El cura apretó los dientes, sacando fuerzas de la propia muerte para poder seguir hablando.

—Los perfumes… que sembraba en el alma… a los necesitados…, el
poeta
…, por lo que huía…, era el aroma de la muerte…, tu padre era un sicario…, ahora claman venganza… y quieren algo que él tenía… No… hay… no… —su respiración empezó a tambalearse entre sacudidas y gemidos, cada vez hablaba, gritaba, más deprisa—… lo siento…, Dios, perdóname. «Absterget Deus omnem… lacrimam ab oculis eorum…, et mors ultra… non erit… neque luctus, neque clamor… neque dolor… erit ultra…, quia prima transierunt…»

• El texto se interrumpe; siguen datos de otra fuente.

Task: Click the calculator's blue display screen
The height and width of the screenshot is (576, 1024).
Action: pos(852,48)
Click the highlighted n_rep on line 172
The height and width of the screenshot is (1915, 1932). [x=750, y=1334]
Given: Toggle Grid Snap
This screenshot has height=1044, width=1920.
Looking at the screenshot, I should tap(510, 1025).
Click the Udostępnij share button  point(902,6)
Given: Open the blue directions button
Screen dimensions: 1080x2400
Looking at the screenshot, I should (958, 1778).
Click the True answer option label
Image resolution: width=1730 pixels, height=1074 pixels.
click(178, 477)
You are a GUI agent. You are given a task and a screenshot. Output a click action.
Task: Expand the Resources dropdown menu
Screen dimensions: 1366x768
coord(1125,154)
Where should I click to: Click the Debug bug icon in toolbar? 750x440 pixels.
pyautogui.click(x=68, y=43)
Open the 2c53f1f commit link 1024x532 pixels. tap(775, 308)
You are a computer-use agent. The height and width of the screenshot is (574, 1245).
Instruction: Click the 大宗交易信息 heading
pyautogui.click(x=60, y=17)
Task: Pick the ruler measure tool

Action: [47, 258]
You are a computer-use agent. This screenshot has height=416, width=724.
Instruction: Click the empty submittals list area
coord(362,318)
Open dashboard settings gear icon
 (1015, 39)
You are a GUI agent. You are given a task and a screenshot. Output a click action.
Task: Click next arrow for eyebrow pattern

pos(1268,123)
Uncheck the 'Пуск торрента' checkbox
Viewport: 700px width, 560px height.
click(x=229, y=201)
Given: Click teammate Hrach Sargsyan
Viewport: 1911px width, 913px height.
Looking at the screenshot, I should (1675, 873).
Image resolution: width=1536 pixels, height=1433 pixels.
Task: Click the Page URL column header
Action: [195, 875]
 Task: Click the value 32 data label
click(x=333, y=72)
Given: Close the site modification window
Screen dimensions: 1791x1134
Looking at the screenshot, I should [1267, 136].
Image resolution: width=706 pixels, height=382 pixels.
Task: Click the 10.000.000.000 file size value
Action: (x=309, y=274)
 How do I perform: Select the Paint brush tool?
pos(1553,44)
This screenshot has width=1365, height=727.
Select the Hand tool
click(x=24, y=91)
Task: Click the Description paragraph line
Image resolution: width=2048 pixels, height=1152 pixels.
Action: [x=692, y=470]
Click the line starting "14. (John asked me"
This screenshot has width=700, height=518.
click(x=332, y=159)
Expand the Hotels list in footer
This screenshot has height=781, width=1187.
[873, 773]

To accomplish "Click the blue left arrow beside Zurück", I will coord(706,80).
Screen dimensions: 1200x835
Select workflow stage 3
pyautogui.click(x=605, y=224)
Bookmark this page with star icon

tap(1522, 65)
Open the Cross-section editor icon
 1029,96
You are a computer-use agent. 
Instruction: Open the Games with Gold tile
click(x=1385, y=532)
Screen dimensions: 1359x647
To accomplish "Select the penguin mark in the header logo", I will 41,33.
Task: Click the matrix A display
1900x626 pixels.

El cura dejó de respirar en mis brazos. Permanecí tendido no sé cuánto tiempo junto al cadáver. Era el primer muerto que veía en mi vida y sentía una frustrante sensación de olvido dentro de mí. No dudé en rezar por su tránsito a la otra vida, aunque tenía la extraña certeza de que ya no existía su alma, de que se había perdido en algún momento de su propia oración. Me levanté temblando no sé si de miedo, por la impresión, por el desconcierto, por la huida de mis sueños.

Mi padre fue un sicario y clamaban venganza.

Sicario. Nunca había oído esa palabra, pero sabía muy bien lo que significaba.